Figure 6. ERG responses in the presence of H₂O₂ after aspartate and barium chloride applications. Isolated rat retinas were continuously perfused with a nutrient solution and ERGs were recorded every 3 min in response to white-light stimulation (0.025 lx.s scotopic, 1 ms). Aspartate (Asp, 5 mM) and barium chloride (BaCl₂, 1 mM), known to suppress the b-wave and the slow PIII respectively, were added to the perfusion solution to isolate the fast PIII component. Hydrogen peroxide (H₂O₂, 0.3 mM) was then applied in the perfusion solution.
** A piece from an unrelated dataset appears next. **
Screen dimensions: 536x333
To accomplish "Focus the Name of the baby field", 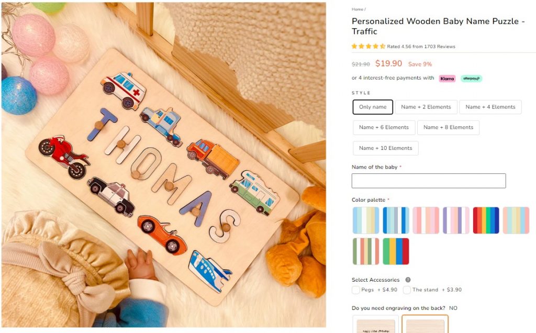I will coord(429,181).
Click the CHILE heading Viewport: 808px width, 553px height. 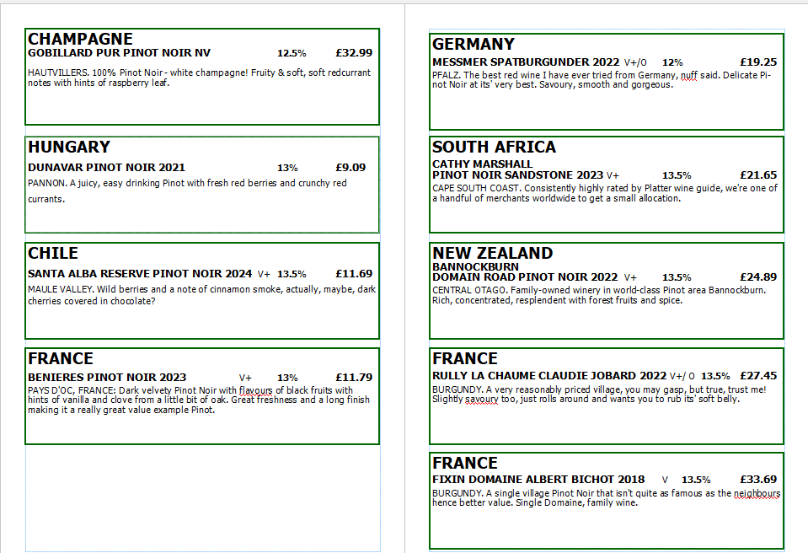coord(52,253)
Representative ERGs recorded (a) before application of Asp, BaCl₂ and H₂O₂, (b) after perfusion with Asp, (c) after perfusion with BaCl₂ and Asp, (d) following application of H₂O₂ after perfusion with Asp and BaCl₂. The smallest dotted line (slow PIII) in part c was calculated by subtracting the solid line (fast PIII) from the largest dotted line (PIII).

Data availability statement

The data that support the findings of this study are available from the corresponding author upon reasonable request.